When Store.Iterator() is called, it does not simply prefix the Store.prefix, since it does not work as intended. In that case, some of the elements are traversed even they are not starting with the prefix.
RootMulti
rootmulti.Store is a base-layer MultiStore where multiple KVStore can be mounted on it and retrieved via object-capability keys. The keys are memory addresses, so it is impossible to forge the key unless an object is a valid owner(or a receiver) of the key, according to the object capability principles.
TraceKV
tracekv.Store is a wrapper KVStore which provides operation tracing functionalities over the underlying KVStore.
type Store struct {
parent types.KVStore
writer io.Writer
context types.TraceContext
}
When each KVStore methods are called, tracekv.Store automatically logs traceOperation to the Store.writer.

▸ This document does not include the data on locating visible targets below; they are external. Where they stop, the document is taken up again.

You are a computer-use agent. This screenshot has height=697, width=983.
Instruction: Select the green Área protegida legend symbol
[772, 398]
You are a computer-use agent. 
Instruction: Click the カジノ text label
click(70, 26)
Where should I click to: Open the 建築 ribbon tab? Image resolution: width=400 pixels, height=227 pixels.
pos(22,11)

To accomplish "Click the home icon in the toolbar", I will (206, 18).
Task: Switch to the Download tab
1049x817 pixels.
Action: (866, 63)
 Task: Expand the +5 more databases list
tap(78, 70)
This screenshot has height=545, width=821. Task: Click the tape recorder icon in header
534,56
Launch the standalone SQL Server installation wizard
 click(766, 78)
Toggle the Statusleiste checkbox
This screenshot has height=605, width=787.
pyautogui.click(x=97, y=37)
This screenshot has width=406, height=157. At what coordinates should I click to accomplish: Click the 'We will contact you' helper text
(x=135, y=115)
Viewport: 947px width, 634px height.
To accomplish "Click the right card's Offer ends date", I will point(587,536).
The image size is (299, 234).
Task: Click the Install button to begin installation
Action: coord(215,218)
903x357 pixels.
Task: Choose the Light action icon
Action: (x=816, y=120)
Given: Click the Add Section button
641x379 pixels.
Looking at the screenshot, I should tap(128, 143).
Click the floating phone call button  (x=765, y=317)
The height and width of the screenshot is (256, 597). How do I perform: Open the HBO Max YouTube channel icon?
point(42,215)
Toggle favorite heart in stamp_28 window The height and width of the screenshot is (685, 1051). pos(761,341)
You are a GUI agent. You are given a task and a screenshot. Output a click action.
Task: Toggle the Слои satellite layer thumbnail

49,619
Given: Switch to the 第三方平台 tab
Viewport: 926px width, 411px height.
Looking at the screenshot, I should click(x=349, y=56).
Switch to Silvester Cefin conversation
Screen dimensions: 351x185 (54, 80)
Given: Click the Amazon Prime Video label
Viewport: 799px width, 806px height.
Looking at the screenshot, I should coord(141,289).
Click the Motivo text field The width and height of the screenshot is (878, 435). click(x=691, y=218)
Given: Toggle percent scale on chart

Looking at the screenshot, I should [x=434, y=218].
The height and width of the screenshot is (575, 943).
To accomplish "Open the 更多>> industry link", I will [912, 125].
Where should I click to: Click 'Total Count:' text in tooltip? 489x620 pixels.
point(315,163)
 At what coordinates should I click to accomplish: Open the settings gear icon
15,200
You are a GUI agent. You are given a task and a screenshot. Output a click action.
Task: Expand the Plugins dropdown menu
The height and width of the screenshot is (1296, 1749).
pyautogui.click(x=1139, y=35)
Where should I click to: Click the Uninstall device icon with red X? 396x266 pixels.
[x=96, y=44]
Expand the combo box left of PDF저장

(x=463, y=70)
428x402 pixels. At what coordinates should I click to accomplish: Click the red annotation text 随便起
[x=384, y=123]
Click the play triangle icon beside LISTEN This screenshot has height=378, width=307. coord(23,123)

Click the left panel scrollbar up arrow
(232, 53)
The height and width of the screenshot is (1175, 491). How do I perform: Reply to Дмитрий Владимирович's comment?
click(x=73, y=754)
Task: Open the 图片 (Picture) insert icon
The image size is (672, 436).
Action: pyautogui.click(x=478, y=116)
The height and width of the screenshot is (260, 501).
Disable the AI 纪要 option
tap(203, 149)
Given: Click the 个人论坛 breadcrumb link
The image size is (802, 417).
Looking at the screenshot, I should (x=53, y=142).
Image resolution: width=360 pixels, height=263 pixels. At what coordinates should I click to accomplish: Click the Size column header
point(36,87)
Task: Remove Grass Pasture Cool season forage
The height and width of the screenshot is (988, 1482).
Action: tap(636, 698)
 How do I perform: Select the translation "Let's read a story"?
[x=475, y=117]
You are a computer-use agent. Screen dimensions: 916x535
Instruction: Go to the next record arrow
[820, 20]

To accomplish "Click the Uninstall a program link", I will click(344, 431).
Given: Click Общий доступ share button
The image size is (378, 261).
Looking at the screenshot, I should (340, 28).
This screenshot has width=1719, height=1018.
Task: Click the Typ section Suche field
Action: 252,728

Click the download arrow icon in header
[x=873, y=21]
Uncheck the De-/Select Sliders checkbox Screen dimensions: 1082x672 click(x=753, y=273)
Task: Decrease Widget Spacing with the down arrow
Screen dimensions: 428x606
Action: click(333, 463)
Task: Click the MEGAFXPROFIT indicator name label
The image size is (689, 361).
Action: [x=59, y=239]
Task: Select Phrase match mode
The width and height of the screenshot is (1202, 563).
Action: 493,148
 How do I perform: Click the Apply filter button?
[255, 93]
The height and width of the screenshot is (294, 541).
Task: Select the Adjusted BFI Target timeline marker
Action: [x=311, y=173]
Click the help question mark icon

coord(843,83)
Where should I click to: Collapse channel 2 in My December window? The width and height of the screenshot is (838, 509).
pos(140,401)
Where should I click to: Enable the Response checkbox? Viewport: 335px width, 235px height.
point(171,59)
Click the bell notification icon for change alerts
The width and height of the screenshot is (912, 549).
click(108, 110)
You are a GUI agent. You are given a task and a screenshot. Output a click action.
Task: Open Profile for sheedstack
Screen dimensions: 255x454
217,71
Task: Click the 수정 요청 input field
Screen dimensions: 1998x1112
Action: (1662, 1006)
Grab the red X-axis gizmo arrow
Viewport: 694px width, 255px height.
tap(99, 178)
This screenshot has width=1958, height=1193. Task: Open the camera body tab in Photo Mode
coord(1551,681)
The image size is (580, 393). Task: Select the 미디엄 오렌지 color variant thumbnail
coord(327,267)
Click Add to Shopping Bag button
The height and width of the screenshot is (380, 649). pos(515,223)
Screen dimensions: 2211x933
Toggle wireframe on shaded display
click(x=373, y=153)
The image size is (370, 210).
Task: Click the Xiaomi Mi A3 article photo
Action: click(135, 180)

type traceOperation struct {
Operation operation
Key string
Value string
Metadata map[string]interface{}
}
traceOperation.Metadata is filled with Store.context when it is not nil. TraceContext is a map[string]interface{}.
Transient
transient.Store is a base-layer KVStore which is automatically discarded at the end of the block.
type Store struct {
dbadapter.Store
}
Store.Store is a dbadapter.Store with a dbm.NewMemDB(). All KVStore methods are reused. When Store.Commit() is called, new dbadapter.Store is assigned, discarding previous reference and making it garbage collected.